• _Exercise requirements_
Send back exactly the lines from the opening line of the records below through the one with "Given: Share the BTC-250321-87000-C position".

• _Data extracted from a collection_
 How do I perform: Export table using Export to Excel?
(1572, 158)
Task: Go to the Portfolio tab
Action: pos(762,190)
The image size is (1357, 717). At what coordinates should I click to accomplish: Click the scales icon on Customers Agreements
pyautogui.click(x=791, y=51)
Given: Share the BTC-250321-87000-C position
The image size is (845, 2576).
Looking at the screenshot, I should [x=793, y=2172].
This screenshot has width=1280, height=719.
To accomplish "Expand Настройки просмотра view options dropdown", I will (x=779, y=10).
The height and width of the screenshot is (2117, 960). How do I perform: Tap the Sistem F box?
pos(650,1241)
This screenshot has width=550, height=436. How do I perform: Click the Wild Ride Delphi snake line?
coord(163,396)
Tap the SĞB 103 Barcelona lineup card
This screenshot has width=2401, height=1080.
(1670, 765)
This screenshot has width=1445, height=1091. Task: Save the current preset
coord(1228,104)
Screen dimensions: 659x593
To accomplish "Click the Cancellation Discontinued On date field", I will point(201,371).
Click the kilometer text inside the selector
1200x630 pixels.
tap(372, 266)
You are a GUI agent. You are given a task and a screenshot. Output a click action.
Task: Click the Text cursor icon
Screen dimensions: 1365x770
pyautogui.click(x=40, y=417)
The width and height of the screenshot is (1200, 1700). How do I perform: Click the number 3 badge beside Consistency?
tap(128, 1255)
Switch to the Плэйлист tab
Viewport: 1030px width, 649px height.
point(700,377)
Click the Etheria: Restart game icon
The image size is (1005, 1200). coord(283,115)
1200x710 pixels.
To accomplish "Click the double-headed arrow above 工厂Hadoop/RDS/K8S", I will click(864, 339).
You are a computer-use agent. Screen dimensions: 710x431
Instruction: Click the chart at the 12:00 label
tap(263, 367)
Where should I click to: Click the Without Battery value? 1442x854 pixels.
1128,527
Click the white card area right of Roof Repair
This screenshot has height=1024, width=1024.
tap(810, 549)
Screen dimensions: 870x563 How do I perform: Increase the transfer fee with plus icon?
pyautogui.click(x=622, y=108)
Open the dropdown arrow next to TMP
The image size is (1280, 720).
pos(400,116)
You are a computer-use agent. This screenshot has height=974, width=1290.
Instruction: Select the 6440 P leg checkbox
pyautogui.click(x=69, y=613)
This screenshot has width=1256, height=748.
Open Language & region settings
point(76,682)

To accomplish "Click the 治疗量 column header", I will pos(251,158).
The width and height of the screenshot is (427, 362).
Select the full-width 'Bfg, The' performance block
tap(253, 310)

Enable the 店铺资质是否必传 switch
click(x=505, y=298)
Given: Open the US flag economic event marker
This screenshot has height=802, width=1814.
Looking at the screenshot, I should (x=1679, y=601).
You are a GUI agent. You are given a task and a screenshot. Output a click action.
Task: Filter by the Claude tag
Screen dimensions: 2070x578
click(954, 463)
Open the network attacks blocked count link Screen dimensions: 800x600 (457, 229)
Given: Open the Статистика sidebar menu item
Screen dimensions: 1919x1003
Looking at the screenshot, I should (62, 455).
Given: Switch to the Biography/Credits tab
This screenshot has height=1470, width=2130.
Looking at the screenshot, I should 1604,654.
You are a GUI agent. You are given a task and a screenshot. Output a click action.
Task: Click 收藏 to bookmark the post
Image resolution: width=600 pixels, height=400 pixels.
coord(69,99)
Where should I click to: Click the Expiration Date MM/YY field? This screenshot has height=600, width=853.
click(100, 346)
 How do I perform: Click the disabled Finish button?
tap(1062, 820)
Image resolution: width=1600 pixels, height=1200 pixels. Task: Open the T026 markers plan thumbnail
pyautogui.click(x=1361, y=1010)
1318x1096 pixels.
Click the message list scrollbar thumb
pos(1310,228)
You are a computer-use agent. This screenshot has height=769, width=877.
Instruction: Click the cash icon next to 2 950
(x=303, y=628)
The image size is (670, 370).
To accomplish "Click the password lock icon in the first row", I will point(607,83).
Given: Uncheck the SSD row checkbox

• _Exercise response_
 How do I perform: Export table using Export to Excel?
(1572, 158)
Task: Go to the Portfolio tab
Action: pos(762,190)
The image size is (1357, 717). At what coordinates should I click to accomplish: Click the scales icon on Customers Agreements
pyautogui.click(x=791, y=51)
Given: Share the BTC-250321-87000-C position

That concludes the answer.